De tout ce qui ose dépasser les garde-fous de cette comédie".
***
"Le Gluk n'y avait pas pensé jusqu'alors mais lorsque les pauvres s'écartent
du "doit chemin" plébiscité par la chorale du catéchisme, c'est
qu'ils sont allés au-delà du miroir et qu'ils ont perçu la voie tracée,
imposée, obligatoire. Même si elle n'est pas écrite, si elle n'est pas
peinte sur le sol comme sur le carrelage de Fresnes, elle est bien là
visible dans tous leurs codes, dans leurs dépliants publicitaires, dans
leurs journaux télévisés, dans le scénario immanent du Loft, dans
l'insipide message de l'ordre au quotidien de nos viandes. Au-delà de la
pseudo-liberté des pays "démocratiques", le sens commun est une
terrible dictature qui ne dit déjà plus son nom. Les résistants sont si
peu à se dire ce que soupire au plus profond de lui le vieux rastaquouère
comme une prière psalmodiée : "Je refuse et je sors du rail, je m'écarte
du sacrifice du politiquement correct, de l'autocensure des bonnes manières
et des pensées soumises, humanitaires ou protestataires, électorales et
associatives. Je vogue dans ma coquille de noix vers des rives chaotiques et
grégaires battues par les tempêtes..."".
"La loi est une laisse qu'on porte avant tout dans les lobes du
cerveau. Comme une identification intime"
"Seuls les flics ont le droit de vie et de mort... Dès que quelques
individus mettent en danger la moindre parcelle de pouvoir, dès que leur révolte
ne peut être phagocytée et commercialisée sous un logo quelconque, la réponse
est sans ambiguïté.
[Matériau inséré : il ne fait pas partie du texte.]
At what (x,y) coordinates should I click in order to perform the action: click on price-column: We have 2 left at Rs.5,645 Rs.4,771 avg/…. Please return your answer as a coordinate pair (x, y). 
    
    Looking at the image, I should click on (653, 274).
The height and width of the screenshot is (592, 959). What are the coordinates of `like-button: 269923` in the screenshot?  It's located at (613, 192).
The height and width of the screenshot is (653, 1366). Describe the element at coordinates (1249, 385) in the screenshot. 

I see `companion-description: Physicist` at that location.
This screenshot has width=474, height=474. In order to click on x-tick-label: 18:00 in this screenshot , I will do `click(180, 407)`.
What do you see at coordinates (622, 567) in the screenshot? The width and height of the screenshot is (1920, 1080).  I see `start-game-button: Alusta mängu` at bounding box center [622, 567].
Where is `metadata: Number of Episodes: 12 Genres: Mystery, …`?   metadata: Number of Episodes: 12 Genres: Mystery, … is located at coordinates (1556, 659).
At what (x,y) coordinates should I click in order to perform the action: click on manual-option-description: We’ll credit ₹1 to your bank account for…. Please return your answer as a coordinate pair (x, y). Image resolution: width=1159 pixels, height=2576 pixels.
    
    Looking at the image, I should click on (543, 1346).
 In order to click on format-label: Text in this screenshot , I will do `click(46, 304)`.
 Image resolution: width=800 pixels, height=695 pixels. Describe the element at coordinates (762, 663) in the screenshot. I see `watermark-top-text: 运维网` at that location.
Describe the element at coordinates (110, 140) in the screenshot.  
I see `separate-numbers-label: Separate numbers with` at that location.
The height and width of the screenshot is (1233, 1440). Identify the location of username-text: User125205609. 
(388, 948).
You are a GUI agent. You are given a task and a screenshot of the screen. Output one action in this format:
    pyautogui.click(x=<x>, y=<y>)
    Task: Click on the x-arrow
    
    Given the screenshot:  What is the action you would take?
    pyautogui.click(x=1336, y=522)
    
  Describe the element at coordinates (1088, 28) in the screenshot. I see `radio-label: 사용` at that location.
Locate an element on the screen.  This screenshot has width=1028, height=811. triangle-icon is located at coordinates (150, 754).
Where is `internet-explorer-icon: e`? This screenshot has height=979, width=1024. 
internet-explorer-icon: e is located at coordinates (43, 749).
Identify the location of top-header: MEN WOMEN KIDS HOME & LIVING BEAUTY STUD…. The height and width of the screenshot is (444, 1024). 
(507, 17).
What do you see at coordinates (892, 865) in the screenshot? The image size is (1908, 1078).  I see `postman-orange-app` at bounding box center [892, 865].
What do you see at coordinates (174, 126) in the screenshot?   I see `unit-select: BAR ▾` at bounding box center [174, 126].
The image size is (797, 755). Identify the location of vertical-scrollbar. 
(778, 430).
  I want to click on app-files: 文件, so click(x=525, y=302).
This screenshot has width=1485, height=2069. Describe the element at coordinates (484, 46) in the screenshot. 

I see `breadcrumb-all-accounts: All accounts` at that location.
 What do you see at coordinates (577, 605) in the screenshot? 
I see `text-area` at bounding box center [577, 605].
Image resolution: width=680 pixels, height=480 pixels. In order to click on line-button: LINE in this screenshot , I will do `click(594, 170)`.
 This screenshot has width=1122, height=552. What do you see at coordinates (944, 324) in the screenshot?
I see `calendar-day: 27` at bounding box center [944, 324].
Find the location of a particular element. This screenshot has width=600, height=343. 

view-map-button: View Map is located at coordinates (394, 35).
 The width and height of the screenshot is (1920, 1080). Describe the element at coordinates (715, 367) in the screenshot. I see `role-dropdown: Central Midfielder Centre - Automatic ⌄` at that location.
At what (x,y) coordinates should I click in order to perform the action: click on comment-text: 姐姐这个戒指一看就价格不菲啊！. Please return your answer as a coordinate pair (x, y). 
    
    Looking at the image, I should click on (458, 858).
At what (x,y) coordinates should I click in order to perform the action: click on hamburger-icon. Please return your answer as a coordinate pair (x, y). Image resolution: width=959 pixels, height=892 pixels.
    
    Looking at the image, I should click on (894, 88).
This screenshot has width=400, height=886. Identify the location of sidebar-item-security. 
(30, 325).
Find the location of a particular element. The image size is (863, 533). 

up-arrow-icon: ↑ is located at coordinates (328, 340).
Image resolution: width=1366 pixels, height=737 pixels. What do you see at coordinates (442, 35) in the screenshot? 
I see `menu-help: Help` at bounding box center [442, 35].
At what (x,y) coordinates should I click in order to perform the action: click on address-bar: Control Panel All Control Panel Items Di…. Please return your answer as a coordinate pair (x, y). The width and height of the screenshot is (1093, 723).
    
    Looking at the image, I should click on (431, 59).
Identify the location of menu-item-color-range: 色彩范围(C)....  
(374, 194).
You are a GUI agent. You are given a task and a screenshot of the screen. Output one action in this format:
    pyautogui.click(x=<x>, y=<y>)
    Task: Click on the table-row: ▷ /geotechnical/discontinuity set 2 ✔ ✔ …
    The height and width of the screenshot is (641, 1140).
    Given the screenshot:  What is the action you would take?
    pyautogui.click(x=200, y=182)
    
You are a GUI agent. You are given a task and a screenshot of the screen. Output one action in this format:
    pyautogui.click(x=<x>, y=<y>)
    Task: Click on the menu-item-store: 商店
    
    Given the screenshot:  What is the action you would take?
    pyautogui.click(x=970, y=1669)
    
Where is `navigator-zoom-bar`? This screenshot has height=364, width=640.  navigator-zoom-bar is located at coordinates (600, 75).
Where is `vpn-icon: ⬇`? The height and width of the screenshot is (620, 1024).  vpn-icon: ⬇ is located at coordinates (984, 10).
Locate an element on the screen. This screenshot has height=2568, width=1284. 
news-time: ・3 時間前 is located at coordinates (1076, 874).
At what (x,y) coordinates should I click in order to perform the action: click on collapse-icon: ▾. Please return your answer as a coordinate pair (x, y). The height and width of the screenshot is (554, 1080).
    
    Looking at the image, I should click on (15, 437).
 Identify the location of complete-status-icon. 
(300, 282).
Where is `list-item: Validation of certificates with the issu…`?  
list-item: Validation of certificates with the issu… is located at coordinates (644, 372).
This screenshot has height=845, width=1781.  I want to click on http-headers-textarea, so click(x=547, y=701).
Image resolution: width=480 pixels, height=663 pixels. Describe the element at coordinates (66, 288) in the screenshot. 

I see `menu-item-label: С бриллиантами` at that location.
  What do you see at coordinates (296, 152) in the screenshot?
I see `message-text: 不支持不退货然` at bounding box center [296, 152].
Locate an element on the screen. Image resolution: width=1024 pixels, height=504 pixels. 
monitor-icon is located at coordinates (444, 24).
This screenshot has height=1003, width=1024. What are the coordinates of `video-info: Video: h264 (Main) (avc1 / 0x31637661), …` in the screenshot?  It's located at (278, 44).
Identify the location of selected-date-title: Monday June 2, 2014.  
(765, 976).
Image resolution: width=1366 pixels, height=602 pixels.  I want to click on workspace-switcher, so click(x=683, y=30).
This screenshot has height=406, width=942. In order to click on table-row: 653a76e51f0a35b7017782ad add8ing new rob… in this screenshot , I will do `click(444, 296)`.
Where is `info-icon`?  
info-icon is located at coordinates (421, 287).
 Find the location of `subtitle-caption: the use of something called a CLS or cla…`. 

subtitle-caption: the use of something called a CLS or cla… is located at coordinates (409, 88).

Ils tirent".
***
"Une seule injustice et je réalise que je ne pouvais vivre qu'en les
combattant, qu'en résistant heure après heure. Cette résistance n'est pas
une simple façon de vivre, la seule possible, mais elle m'emplit de bonheur.
Le rythme du présent reconquis m'offre à nouveau cette joie. La tyrannie du
refus qui dessina ma vie est là en moi pour mes dernières heures. Non, je ne
récidiverai pas pour de l'argent, je ne suis pas un voleur ni ne l'ai jamais
été. Des miséreux volent et c'est bien, pour ma part je n'en ai jamais eu
besoin. Pas plus que je ne récidiverai par vengeance individuelle. Après
trente ans de prison, je veux être encore capable de les affronter, j'agirai
en une ultime démonstration, ils ne nous réduiront jamais, nous sommes plus
forts que la prison, les procès, les juges, les flics, l'infamie de la
calomnie, le venin des plumitifs, les contritions des vaincus, les abjurations
larmoyantes et pathétiques. Pour tout ça et pour le reste, je veux reprendre
les armes".
***
"Ce mot [expropriation] remonte du
passé. Aujourd'hui, ils utilisent le terme de braquage. J'ai beau leur dire
mais, dans l'échange et la banalisation, ils ont perdu l'idée principal, il
ne s'agit pas de reprise individuelle, non, l'expropriation préfigurait déjà
notre but. Nous sommes pour l'expropriation radicale de la classe des voleurs,
ceux qui détournent les bénéfices du travail.... Des mots... des mots...
"classe", "prolétariat", "détournement", il
faut que ce vocabulaire vive toujours en nous. Il le doit car chacun de ses
mots assume sa réalité, si forte aujourd'hui, si dense qu'ils sont comme la
matière agglutinée formant les trous noirs célestes. Ce que les gens
croient absent, obsolète, perdu à des années-lumière dans les
comptines des anciens militants, est là partout autour d'eux et cadence leur
univers infernal. J'étais donc le préposé aux expropriations !".
***
"La soumission n'est pas une fatalité".
***
"... nous n'avons pas d'avenir, nous n'avons que des attentes".
Jean-Marc Rouillan in Glucksamschlipszig, le roman de Gluk.